Supplied passage
☆ ☆ ☆ ☆ ☆
Consulting Full Time Offer After 1 Year of Searching

Nikola's picture
Rank: Senior Monkey | 96

After 1 year of searching, 700 practice cases, and 200 informational interviews I got 2 job offers at two 2nd tier consulting firms.

I started searching in June of last year and spent my first three months networking. I managed to speak to about 150 people during that time (mainly through LinkedIn). I was able to secure three interviews during the fall of that year:

1. At a 2nd tier consulting firm, through a partner there.
2. At one of the MBB firms, through a recruiter I spoke to who liked my story.
3. At a boutique consulting firm, through an alumni of my school.

Unfortunately, none of these ended up working out. I made a lot of mistakes early on that could have been avoided if I had more experience. I've never had an internship or worked for a large company before and hadn't done very many interviews prior to this. All my experience has been in nonprofits + entrepreneurship. I had a lot of unique, interesting stories but it took awhile to learn the polish these companies are looking for.

Also, during the fall I crashed info sessions / job fairs at a few different colleges. For the most part I don't think this was all that effective but I did end up going to an info session for one of the firms I got an offer from. (Just to give some context I went to their info session, applied online and heard back about 6-7 months later).

I also did a *lot* of practice cases and behavioral interviews. Especially during November/December I pretty much spent all my time practicing. I'd sometimes do up to 12 hours of cases a day with different people through Skype. Pretty brutal, but I did get a chance to meet a lot of cool people..

Anyway, I started networking again around February of this year but I decided to take a slightly different strategy. I spent another 2-3 months networking and managed to get multiple people to submit my resume at 4-5 different firms as before, but also applied broadly to jobs in other industries through my college's career site.

This ended up being really helpful because I was able to practice interviewing in many different contexts.

Consulting recruitment is very time sensitive, and so a few weeks ago I finally started to hear back from recruiters. Once I got one job offer I was able to use my deadline to motivate the other firms I was interviewing with to either speed things up or drop me.

Anyway, WSO has been incredibly helpful throughout this process. I met many of my case partners through here and got a lot of great advice about how to network / interview. I wrote this post because when I was feeling down I would come here and read other people's success stories and get inspired again. Hopefully this story helps do the same for others. Thanks for everything!

Comments (34)

May 21, 2014

Wow, that is a lot of informational interviews. How senior of a position was this for if you don't mind me asking?

May 21, 2014

I am curious--what was your approach to networking? 150 people sounds like a very high number(if by speak, you actually mean phone calls). Did you focus on senior-level positions? or did you start at the bottom of the rung?

If you do not mind me asking, where did you end up? Inspiring story...all of the hard work paid off!

May 21, 2014

Congrats, OP!

May 21, 2014

I managed to speak to about 150 people during that time (mainly through LinkedIn)

LinkedIn is a life saver...

Congrats! Grab a beer, take a deep breath, and get ready for the rest of your life..
☆ ☆ ☆ ☆ ☆
Raw data
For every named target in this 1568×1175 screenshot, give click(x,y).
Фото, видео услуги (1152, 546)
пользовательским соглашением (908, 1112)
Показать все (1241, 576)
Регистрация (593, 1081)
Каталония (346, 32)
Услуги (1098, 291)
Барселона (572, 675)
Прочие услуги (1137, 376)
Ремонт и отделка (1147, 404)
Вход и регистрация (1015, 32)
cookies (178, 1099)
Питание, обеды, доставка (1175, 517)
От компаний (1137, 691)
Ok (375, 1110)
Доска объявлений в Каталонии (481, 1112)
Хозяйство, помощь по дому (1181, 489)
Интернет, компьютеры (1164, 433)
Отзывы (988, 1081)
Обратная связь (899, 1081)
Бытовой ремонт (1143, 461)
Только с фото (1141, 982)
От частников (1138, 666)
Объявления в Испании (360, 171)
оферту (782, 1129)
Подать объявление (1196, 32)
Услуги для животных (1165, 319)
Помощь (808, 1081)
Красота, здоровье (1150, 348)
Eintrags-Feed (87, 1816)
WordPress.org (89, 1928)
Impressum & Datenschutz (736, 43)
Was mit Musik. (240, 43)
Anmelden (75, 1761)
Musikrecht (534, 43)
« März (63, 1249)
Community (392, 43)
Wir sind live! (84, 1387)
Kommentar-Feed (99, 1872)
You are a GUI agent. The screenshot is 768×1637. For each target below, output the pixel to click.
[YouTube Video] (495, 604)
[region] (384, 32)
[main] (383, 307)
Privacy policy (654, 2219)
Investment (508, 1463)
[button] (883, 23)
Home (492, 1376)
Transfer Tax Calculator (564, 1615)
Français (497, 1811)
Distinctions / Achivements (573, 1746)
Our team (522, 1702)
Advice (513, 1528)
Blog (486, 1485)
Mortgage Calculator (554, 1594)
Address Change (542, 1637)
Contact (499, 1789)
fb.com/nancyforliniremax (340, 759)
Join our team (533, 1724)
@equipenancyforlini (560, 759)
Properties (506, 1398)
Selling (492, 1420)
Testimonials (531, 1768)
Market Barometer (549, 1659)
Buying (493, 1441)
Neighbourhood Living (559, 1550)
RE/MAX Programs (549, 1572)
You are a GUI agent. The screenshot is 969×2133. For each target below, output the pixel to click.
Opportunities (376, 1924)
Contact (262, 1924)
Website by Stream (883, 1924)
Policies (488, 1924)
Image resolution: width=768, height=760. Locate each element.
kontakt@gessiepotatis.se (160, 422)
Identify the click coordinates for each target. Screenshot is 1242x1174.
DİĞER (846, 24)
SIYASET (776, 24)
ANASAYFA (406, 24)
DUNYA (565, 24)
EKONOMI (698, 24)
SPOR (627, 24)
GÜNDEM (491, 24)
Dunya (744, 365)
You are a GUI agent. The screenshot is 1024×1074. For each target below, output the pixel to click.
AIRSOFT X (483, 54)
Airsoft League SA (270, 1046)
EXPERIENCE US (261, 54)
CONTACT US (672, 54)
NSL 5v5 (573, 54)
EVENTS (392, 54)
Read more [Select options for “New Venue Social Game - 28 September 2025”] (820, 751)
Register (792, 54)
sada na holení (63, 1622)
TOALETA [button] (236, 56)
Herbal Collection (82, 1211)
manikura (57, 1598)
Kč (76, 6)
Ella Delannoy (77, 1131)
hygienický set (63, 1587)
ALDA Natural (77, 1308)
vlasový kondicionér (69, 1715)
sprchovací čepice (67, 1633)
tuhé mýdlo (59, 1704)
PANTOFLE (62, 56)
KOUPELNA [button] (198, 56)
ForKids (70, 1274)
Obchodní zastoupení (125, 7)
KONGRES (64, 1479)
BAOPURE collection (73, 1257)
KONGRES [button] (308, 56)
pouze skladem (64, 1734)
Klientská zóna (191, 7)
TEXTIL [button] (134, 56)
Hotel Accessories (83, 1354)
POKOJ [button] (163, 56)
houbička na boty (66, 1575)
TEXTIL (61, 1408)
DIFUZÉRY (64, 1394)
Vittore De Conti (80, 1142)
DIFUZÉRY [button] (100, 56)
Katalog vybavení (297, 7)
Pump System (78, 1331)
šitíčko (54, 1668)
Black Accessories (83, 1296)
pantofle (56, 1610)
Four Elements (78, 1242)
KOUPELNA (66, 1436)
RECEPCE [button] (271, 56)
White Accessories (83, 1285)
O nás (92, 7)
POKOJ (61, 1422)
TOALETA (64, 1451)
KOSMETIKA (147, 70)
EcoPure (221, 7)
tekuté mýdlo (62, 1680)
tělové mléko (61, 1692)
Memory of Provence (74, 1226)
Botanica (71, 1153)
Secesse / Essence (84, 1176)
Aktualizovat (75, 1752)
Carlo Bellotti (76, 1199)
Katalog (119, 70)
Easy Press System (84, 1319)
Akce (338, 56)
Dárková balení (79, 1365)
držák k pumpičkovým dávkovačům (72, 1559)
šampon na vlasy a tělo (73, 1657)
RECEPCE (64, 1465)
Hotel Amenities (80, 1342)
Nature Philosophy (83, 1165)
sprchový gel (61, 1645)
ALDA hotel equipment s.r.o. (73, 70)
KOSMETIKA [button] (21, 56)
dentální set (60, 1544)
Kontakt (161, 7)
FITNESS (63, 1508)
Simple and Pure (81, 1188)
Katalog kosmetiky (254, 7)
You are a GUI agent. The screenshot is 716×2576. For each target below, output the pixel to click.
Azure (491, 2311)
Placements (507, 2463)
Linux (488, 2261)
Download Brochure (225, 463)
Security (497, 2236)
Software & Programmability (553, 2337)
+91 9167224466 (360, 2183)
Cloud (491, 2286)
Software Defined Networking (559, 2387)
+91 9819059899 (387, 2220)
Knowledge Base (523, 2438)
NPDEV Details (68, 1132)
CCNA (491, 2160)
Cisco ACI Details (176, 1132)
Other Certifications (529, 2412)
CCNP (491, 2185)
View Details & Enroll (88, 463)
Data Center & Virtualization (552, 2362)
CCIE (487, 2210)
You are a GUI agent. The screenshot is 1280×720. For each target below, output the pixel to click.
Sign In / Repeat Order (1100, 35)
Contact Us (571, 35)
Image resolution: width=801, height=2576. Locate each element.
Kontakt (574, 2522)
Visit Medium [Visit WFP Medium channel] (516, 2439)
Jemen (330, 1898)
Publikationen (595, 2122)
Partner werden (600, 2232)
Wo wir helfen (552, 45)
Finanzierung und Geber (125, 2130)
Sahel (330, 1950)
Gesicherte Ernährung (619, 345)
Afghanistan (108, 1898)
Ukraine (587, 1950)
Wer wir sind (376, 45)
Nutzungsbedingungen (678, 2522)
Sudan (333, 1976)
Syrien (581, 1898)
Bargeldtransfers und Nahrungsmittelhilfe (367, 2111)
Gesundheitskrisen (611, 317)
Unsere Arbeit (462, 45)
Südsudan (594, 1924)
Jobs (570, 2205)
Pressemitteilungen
☆ ☆ ☆ ☆ ☆
Task list
**1.** Using the consulting job search post, state whether each statement below agrees with it. Answer yes or no, and quote the words that decide it.
(a) The writer spoke to about 150 people during the first months of networking.
(b) Before this search, the writer had completed an internship at a large company.
(c) After applying online to one firm, the writer heard back about 6-7 months later.
**2.** Answer these questions from the consulting job search post.
(a) How many practice cases did the writer do?
(b) What did the writer use to do cases with different people?
(c) Through what did the writer apply broadly to jobs in other industries?
**3.** Pick up the consulting job search post after its final line and write what comes next.

Answers to the tasks
**1.**
(a) Yes: "I managed to speak to about 150 people during that time (mainly through LinkedIn)."
(b) No: "I've never had an internship or worked for a large company before"
(c) Yes: "applied online and heard back about 6-7 months later"

**2.**
(a) 700
(b) Skype
(c) The college's career site

**3.**
May 22, 2014

Thanks guys! This was for an analyst position. Yeah, these were almost all phone calls. In retrospect I could have been a lot more efficient if I'd just asked directly for a referral at the end of each conversation. Usually what I did was wait to see if they would offer, and if not then that was OK too.

But I ended up talking to a few salespeople at some of the non-consulting companies I interviewed at and they said that if you get to the point where a prospect is willing to have a conversation with you the odds are pretty good (50/50) that you can get a referral if you ask. So now I always do that. You just have to do it in a casual way (but, keep in mind even if someone agrees to help you very few people follow through so deal in numbers).

I started by talking to mainly analysts / associates in the beginning (last year) and after I got my story straight and such I aimed exclusively for partners because I found that was the most direct path to getting an interview. Only a small fraction of them generally responded to me (maybe 1 out of 10 or 1 out of 15), but I made up for it in volume.

Myron, you can PM me if you want more details.

    • 1
May 22, 2014

Congratulations OP

May 25, 2014

I cannot imagine the hardship and perseverance needed for this many months of networking, preparation, emailing, calling, and interviewing. You literally made my SA recruiting experience look like a walk in the park. In fact, it probably is compared to what you've been through.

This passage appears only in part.